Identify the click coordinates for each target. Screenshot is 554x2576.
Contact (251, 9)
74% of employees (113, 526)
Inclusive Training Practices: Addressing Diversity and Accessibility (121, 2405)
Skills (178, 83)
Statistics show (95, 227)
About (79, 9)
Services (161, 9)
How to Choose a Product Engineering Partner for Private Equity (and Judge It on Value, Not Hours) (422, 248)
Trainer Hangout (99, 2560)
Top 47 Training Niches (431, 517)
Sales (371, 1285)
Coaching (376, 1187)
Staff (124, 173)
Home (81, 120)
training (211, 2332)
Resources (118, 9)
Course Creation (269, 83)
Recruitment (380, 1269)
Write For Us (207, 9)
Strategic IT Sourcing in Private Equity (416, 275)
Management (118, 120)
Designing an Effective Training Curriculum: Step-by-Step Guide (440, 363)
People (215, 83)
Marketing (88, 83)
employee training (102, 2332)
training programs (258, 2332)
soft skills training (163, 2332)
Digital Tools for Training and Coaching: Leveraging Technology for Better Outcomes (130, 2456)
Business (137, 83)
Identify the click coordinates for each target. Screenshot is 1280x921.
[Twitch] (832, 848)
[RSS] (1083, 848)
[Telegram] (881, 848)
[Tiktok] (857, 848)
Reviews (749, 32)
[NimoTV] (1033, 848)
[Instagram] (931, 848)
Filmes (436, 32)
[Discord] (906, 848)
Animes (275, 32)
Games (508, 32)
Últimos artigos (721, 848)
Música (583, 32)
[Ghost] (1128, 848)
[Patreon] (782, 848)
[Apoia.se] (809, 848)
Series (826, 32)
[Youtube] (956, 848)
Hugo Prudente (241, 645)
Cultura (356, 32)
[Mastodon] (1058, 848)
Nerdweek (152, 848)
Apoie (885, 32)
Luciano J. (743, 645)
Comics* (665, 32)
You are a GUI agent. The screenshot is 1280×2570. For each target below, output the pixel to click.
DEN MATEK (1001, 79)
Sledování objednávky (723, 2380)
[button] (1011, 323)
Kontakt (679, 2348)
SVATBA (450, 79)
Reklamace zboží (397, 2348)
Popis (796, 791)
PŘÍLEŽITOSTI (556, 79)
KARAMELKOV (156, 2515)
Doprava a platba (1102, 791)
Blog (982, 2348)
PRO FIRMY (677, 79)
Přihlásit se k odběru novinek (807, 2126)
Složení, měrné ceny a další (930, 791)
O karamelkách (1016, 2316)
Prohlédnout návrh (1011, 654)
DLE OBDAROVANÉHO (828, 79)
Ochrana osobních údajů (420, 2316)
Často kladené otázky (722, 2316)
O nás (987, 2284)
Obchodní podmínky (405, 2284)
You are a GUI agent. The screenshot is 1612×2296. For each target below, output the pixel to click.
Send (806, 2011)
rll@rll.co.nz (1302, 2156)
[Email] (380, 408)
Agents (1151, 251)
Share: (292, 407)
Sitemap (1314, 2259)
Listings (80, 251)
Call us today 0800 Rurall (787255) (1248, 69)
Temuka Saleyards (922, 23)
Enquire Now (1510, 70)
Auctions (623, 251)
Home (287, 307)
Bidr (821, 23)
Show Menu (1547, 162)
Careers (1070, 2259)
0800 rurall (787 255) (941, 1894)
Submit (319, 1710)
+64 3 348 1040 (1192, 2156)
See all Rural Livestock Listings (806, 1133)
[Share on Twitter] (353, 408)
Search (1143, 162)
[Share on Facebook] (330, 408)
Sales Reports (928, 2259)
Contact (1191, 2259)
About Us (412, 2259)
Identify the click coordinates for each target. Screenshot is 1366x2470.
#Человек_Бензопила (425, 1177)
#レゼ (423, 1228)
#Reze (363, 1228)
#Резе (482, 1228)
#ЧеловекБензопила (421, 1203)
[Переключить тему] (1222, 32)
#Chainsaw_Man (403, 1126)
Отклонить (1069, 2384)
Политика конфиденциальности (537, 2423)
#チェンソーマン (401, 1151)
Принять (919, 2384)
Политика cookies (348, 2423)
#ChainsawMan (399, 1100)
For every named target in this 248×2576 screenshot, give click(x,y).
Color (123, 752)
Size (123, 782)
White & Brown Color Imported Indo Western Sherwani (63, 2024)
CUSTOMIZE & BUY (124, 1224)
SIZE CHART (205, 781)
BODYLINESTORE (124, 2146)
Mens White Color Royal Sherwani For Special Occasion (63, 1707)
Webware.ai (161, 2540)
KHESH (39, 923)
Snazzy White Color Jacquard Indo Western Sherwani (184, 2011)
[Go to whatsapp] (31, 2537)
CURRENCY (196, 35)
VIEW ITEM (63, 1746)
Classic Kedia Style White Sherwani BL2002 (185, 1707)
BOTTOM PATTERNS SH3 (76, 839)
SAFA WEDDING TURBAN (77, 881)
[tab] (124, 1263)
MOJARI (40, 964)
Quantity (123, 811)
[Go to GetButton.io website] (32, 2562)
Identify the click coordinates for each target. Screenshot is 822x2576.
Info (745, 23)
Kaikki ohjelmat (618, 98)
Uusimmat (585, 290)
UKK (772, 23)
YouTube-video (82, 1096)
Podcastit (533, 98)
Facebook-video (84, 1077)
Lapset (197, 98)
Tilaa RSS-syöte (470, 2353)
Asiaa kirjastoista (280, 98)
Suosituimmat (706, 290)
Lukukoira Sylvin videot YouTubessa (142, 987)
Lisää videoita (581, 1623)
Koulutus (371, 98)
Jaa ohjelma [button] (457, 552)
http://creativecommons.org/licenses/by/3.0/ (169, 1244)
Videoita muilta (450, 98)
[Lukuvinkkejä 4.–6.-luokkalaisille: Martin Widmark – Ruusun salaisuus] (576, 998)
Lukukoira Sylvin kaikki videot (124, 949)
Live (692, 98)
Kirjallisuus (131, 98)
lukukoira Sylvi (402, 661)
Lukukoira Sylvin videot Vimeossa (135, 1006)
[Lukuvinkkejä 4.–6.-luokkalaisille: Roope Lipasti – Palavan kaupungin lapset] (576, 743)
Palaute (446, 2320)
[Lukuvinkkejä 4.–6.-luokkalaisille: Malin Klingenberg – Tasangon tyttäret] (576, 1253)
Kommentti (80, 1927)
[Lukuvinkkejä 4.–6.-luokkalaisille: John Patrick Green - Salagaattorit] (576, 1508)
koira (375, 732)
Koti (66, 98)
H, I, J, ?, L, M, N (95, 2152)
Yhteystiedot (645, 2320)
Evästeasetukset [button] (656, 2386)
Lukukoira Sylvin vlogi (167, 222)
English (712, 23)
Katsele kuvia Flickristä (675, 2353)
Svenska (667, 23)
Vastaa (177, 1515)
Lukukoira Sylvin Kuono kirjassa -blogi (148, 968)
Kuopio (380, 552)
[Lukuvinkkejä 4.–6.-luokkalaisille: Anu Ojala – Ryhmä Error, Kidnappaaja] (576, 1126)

------

Would you repeat all of the data above, word for word?

Identify the click coordinates for each target. Screenshot is 554x2576.
Contact (251, 9)
74% of employees (113, 526)
Inclusive Training Practices: Addressing Diversity and Accessibility (121, 2405)
Skills (178, 83)
Statistics show (95, 227)
About (79, 9)
Services (161, 9)
How to Choose a Product Engineering Partner for Private Equity (and Judge It on Value, Not Hours) (422, 248)
Trainer Hangout (99, 2560)
Top 47 Training Niches (431, 517)
Sales (371, 1285)
Coaching (376, 1187)
Staff (124, 173)
Home (81, 120)
training (211, 2332)
Resources (118, 9)
Course Creation (269, 83)
Recruitment (380, 1269)
Write For Us (207, 9)
Strategic IT Sourcing in Private Equity (416, 275)
Management (118, 120)
Designing an Effective Training Curriculum: Step-by-Step Guide (440, 363)
People (215, 83)
Marketing (88, 83)
employee training (102, 2332)
training programs (258, 2332)
soft skills training (163, 2332)
Digital Tools for Training and Coaching: Leveraging Technology for Better Outcomes (130, 2456)
Business (137, 83)
Identify the click coordinates for each target. Screenshot is 1280x921.
[Twitch] (832, 848)
[RSS] (1083, 848)
[Telegram] (881, 848)
[Tiktok] (857, 848)
Reviews (749, 32)
[NimoTV] (1033, 848)
[Instagram] (931, 848)
Filmes (436, 32)
[Discord] (906, 848)
Animes (275, 32)
Games (508, 32)
Últimos artigos (721, 848)
Música (583, 32)
[Ghost] (1128, 848)
[Patreon] (782, 848)
[Apoia.se] (809, 848)
Series (826, 32)
[Youtube] (956, 848)
Hugo Prudente (241, 645)
Cultura (356, 32)
[Mastodon] (1058, 848)
Nerdweek (152, 848)
Apoie (885, 32)
Luciano J. (743, 645)
Comics* (665, 32)
You are a GUI agent. The screenshot is 1280×2570. For each target below, output the pixel to click.
DEN MATEK (1001, 79)
Sledování objednávky (723, 2380)
[button] (1011, 323)
Kontakt (679, 2348)
SVATBA (450, 79)
Reklamace zboží (397, 2348)
Popis (796, 791)
PŘÍLEŽITOSTI (556, 79)
KARAMELKOV (156, 2515)
Doprava a platba (1102, 791)
Blog (982, 2348)
PRO FIRMY (677, 79)
Přihlásit se k odběru novinek (807, 2126)
Složení, měrné ceny a další (930, 791)
O karamelkách (1016, 2316)
Prohlédnout návrh (1011, 654)
DLE OBDAROVANÉHO (828, 79)
Ochrana osobních údajů (420, 2316)
Často kladené otázky (722, 2316)
O nás (987, 2284)
Obchodní podmínky (405, 2284)
You are a GUI agent. The screenshot is 1612×2296. For each target below, output the pixel to click.
Send (806, 2011)
rll@rll.co.nz (1302, 2156)
[Email] (380, 408)
Agents (1151, 251)
Share: (292, 407)
Sitemap (1314, 2259)
Listings (80, 251)
Call us today 0800 Rurall (787255) (1248, 69)
Temuka Saleyards (922, 23)
Enquire Now (1510, 70)
Auctions (623, 251)
Home (287, 307)
Bidr (821, 23)
Show Menu (1547, 162)
Careers (1070, 2259)
0800 rurall (787 255) (941, 1894)
Submit (319, 1710)
+64 3 348 1040 (1192, 2156)
See all Rural Livestock Listings (806, 1133)
[Share on Twitter] (353, 408)
Search (1143, 162)
[Share on Facebook] (330, 408)
Sales Reports (928, 2259)
Contact (1191, 2259)
About Us (412, 2259)
Identify the click coordinates for each target. Screenshot is 1366x2470.
#Человек_Бензопила (425, 1177)
#レゼ (423, 1228)
#Reze (363, 1228)
#Резе (482, 1228)
#ЧеловекБензопила (421, 1203)
[Переключить тему] (1222, 32)
#Chainsaw_Man (403, 1126)
Отклонить (1069, 2384)
Политика конфиденциальности (537, 2423)
#チェンソーマン (401, 1151)
Принять (919, 2384)
Политика cookies (348, 2423)
#ChainsawMan (399, 1100)
For every named target in this 248×2576 screenshot, give click(x,y).
Color (123, 752)
Size (123, 782)
White & Brown Color Imported Indo Western Sherwani (63, 2024)
CUSTOMIZE & BUY (124, 1224)
SIZE CHART (205, 781)
BODYLINESTORE (124, 2146)
Mens White Color Royal Sherwani For Special Occasion (63, 1707)
Webware.ai (161, 2540)
KHESH (39, 923)
Snazzy White Color Jacquard Indo Western Sherwani (184, 2011)
[Go to whatsapp] (31, 2537)
CURRENCY (196, 35)
VIEW ITEM (63, 1746)
Classic Kedia Style White Sherwani BL2002 (185, 1707)
BOTTOM PATTERNS SH3 (76, 839)
SAFA WEDDING TURBAN (77, 881)
[tab] (124, 1263)
MOJARI (40, 964)
Quantity (123, 811)
[Go to GetButton.io website] (32, 2562)
Identify the click coordinates for each target. Screenshot is 822x2576.
Info (745, 23)
Kaikki ohjelmat (618, 98)
Uusimmat (585, 290)
UKK (772, 23)
YouTube-video (82, 1096)
Podcastit (533, 98)
Facebook-video (84, 1077)
Lapset (197, 98)
Tilaa RSS-syöte (470, 2353)
Asiaa kirjastoista (280, 98)
Suosituimmat (706, 290)
Lukukoira Sylvin videot YouTubessa (142, 987)
Lisää videoita (581, 1623)
Koulutus (371, 98)
Jaa ohjelma [button] (457, 552)
http://creativecommons.org/licenses/by/3.0/ (169, 1244)
Videoita muilta (450, 98)
[Lukuvinkkejä 4.–6.-luokkalaisille: Martin Widmark – Ruusun salaisuus] (576, 998)
Lukukoira Sylvin kaikki videot (124, 949)
Live (692, 98)
Kirjallisuus (131, 98)
lukukoira Sylvi (402, 661)
Lukukoira Sylvin videot Vimeossa (135, 1006)
[Lukuvinkkejä 4.–6.-luokkalaisille: Roope Lipasti – Palavan kaupungin lapset] (576, 743)
Palaute (446, 2320)
[Lukuvinkkejä 4.–6.-luokkalaisille: Malin Klingenberg – Tasangon tyttäret] (576, 1253)
Kommentti (80, 1927)
[Lukuvinkkejä 4.–6.-luokkalaisille: John Patrick Green - Salagaattorit] (576, 1508)
koira (375, 732)
Koti (66, 98)
H, I, J, ?, L, M, N (95, 2152)
Yhteystiedot (645, 2320)
Evästeasetukset [button] (656, 2386)
Lukukoira Sylvin vlogi (167, 222)
English (712, 23)
Katsele kuvia Flickristä (675, 2353)
Svenska (667, 23)
Vastaa (177, 1515)
Lukukoira Sylvin Kuono kirjassa -blogi (148, 968)
Kuopio (380, 552)
[Lukuvinkkejä 4.–6.-luokkalaisille: Anu Ojala – Ryhmä Error, Kidnappaaja] (576, 1126)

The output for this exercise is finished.